In a groundbreaking report released Monday by a leading economic research group, social scientists turned a spotlight on the grave financial challenges facing an often overlooked group of women, many of whom could not take an unpaid sick day or repair a major appliance without going into debt.
"It's rather shocking," said Meizhu Lui, director of the Closing the Gap Initiative based in Oakland, Calif., who contributed to the report "Lifting as We Climb: Women of Color, Wealth and America's Future."
Among the most startling revelations in the wealth data is that while
single white women in the prime of their working years (ages 36 to 49) have a median wealth of $42,600 (still only 61 percent of their single white male counterparts), the median wealth for single black women is only $5.
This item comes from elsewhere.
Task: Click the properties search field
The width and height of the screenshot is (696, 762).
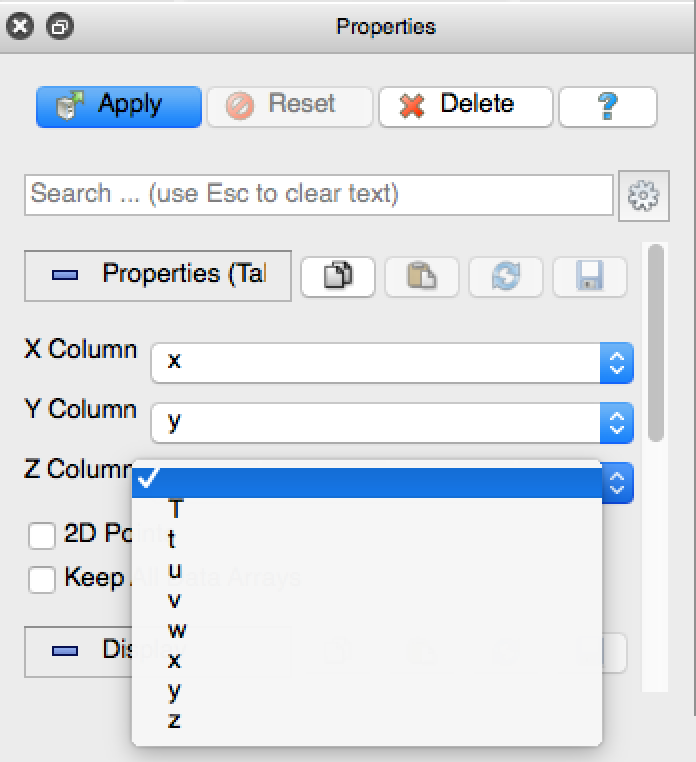Action: 318,194
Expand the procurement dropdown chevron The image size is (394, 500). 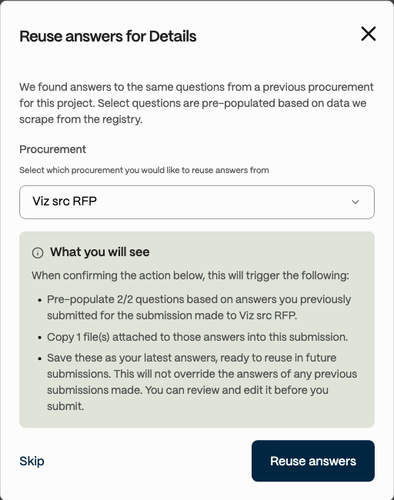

"Even for those of us who have been looking at the wealth gap for a while, we were shocked and amazed at how little women of color have," Ms. Lui said.
Researchers at the Insight Center for Community Economic Development, based in Oakland, Calif., analyzed data from the 2007 Survey of Consumer Finances, a voluminous report the Federal Reserve Board issues every three years that examines household finances in this country.
Wealth, or net worth, measures the total of one's assets -- cash in the bank, stocks, bonds and real estate; minus debts -- home mortgages, auto loans, credit cards and student loans. The most recent financial data was collected before the economic downturn, so the current numbers likely are worse now than at the time of the study.
Black women, in general, were more likely to have participated in the subprime loan crisis with upper-income black women being five times more likely to have received a high-cost mortgage than upper-income white men.
"The popular image is they spend too much, which is the reason they are running up credit card and consumer debt, but the cost of living has risen faster than income, and they need to go into debt for basic daily necessities," Ms. Lui said. "It's compounded because unemployment is twice as high in the black community than it is in the white community."
For all working-age black women 18 to 64, the financial picture is bleak. Their median household wealth is only $100. Hispanic women in that age group have a median wealth of $120.
"That means half of [black women] have a net worth of more than $100 and half have a net worth of less than $100," Ms. Lui said. "So that gives you an idea of how far in debt some women of color are."
Married or cohabitating white women have a median wealth of $167,500. Married or cohabitating black women have a median net worth of $31,500.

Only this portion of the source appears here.